Certain media channels and vocal fearmongers have Americans bristling with hostile attitudes toward “foreign threats.” Ironically, these become the real threats to democracy, the enemies from within. In fact, all of the democratic governments that have collapsed since World War I fell to a single party that seized power from within. Nazis, communists, fascists and conservatives have traditionally used spectacle and repression to enable their takeovers. Mitch McConnell's efforts to pack the judiciary with judges who oppose civil liberties are an example of salami tactics that slice away at the opposition, taking power piece by piece. Often the public is too distracted to notice the threat to their freedom.
Another sign to beware of is paramilitary forces. Private gun ownership hasn't just fallen down the slippery slope, it's dropped off a cliff and quickly become a collection unsanctioned, heavily armed hate groups. Trump formed a private security force that followed his orders at political rallies. They were used to eject dissenting voices from the rallies, and the members even encouraged supporters to remove anyone who opposed the candidate.
Indifference to dangerous language and symbolism is one step away from acceptance. The language and symbolism a political party uses may initially seem meaningless, or even ridiculous, but these simple tools can lead to profound consequences. The Nazis didn't take over Germany and Europe overnight, they started with small gestures. The marking of storefronts in Germany wasn’t just racism; it also exploited people’s greed and survival instincts. Those stores went out of business, which played into the desires of a public that was looking for ways out of their own economic hardships. Propaganda has always been dangerous, but when mainstream digital and social channels perpetuate misinformation, they legitimize misinformation. It would be great to just read books and cut yourself off from the media and the internet, but this is both unnecessary and unrealistic (and you'd miss out on a few good P's here each week). So the least you can do is broaden your sources of information.
In the new communities that we will build in the future, connection will be key.
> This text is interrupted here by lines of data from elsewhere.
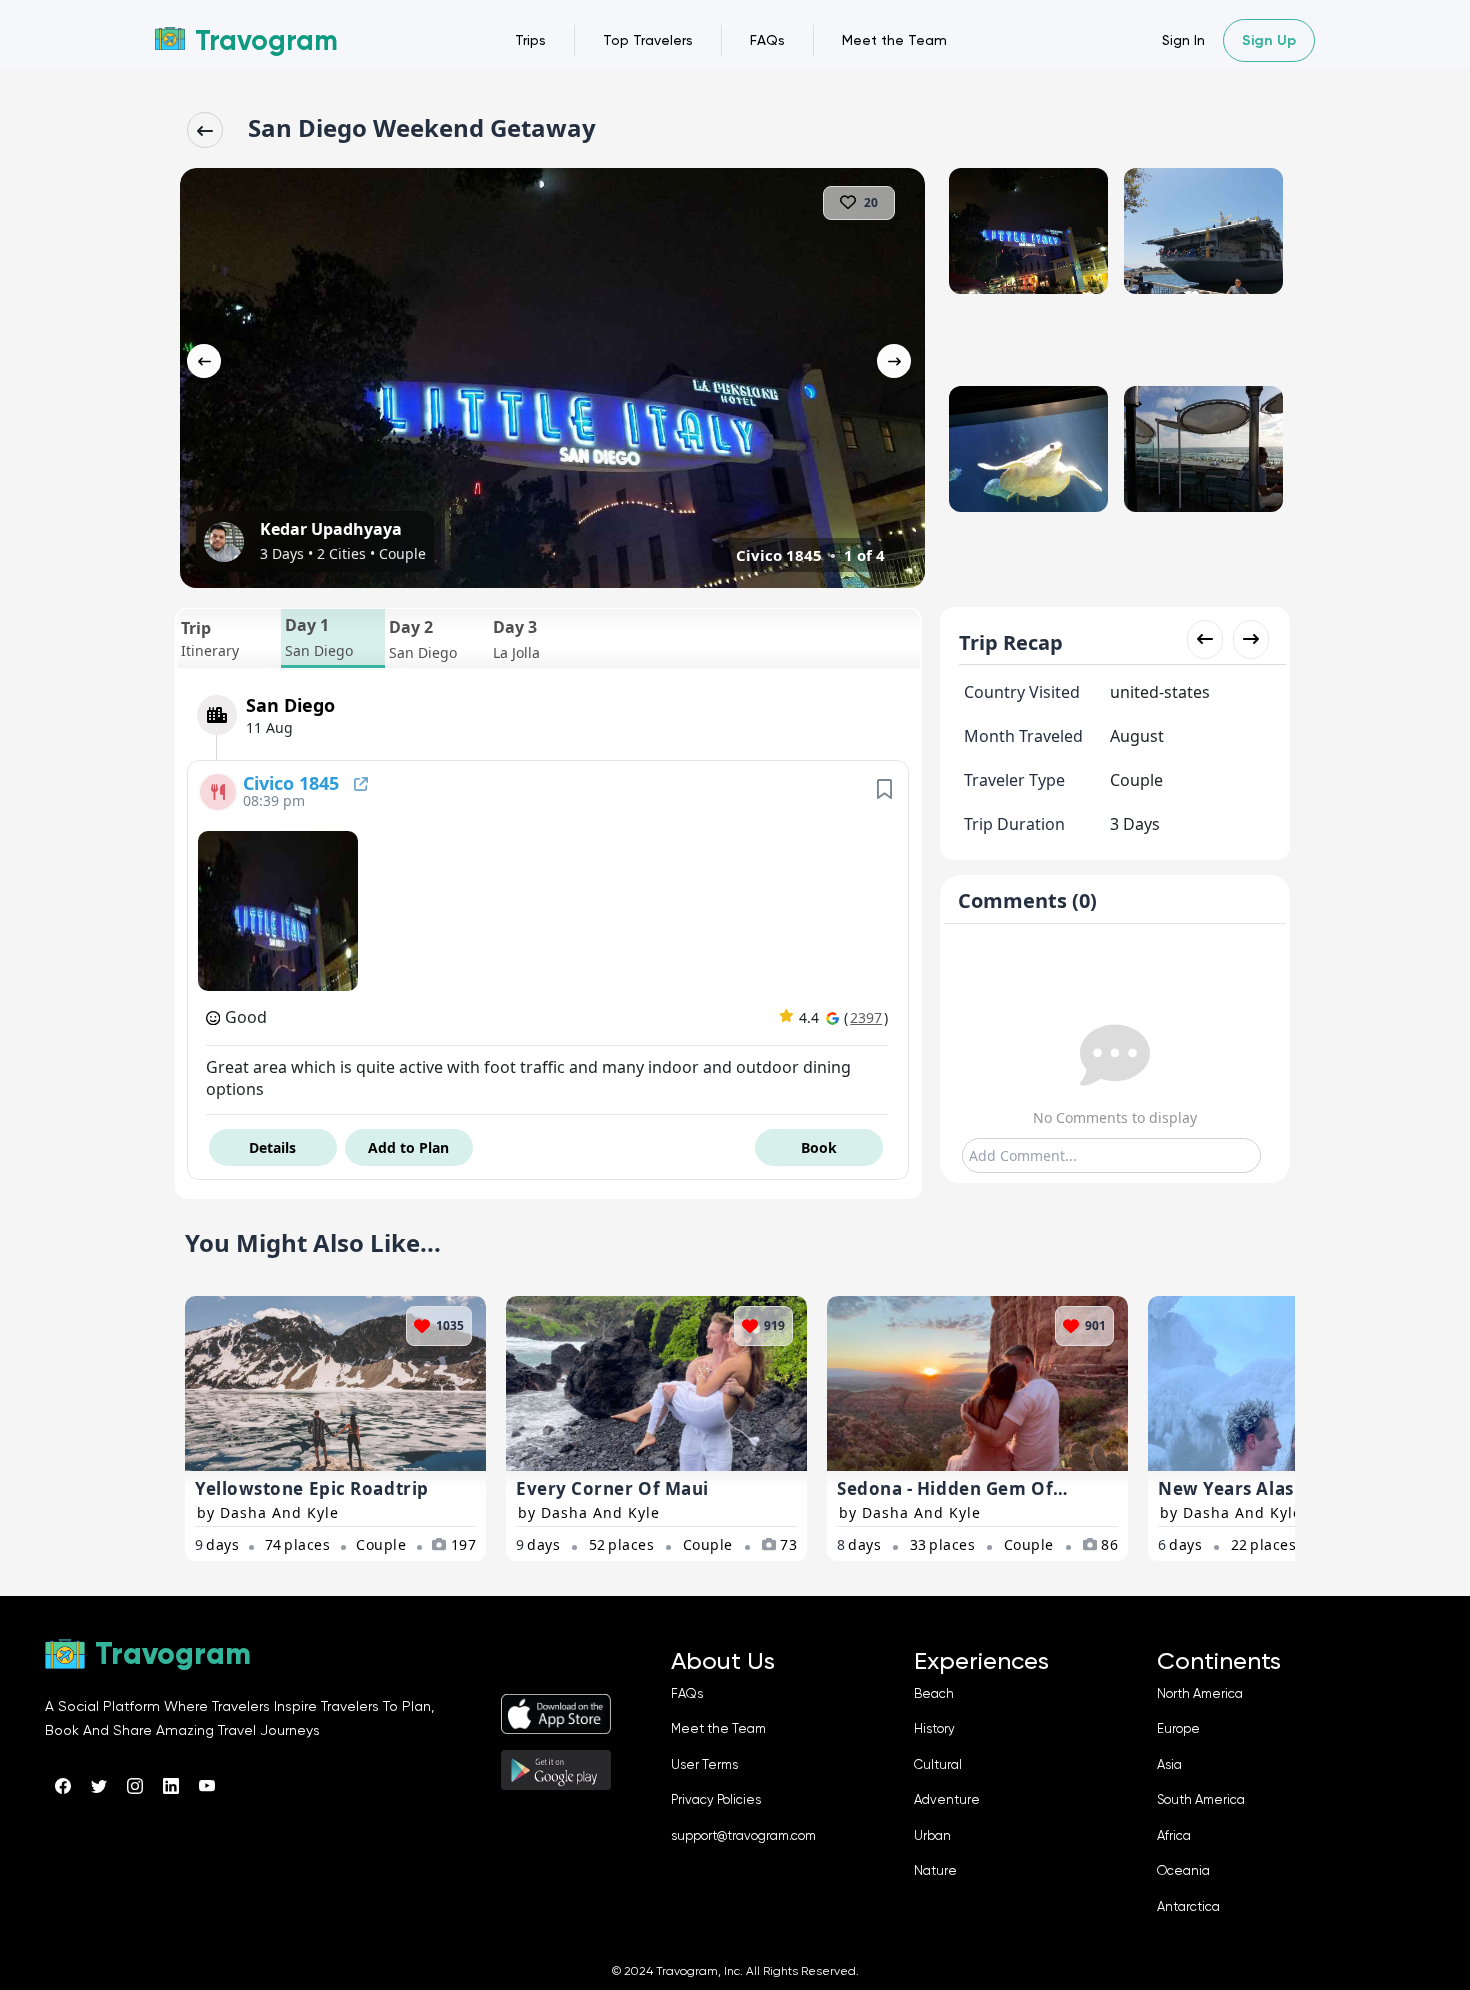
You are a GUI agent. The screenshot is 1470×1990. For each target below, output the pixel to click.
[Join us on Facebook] (63, 1786)
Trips (530, 40)
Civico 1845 (293, 783)
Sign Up (1269, 40)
Tyranny succeeds when it separates communities by erecting social barriers that isolate and distract people. But resistance can succeed by breaking these barriers down and bringing people from different backgrounds together to exchange ideas about how they can move forward together.
Therefore, resistance to tyranny starts when different social circles come together and combat misinformation and disinformation. Protecting ourselves from future tyranny is a matter of knowing what to look for. The telltale signs include the slow erosion of personal freedoms, threats to your privacy and a disregard for facts and truth. Unfortunately, these signs are all too apparent in the United States today. We must be vigorous in defending facts, reason and respect for human dignity.
Real change has to start now. The groundwork for any progressive change will have been laid down long before the change happens. And often, those who’ve contributed a great deal will remain anonymous. No matter how small your role seems, you can contribute to progressive change. In a world threatened by serious crises, you can be one of those that put it right!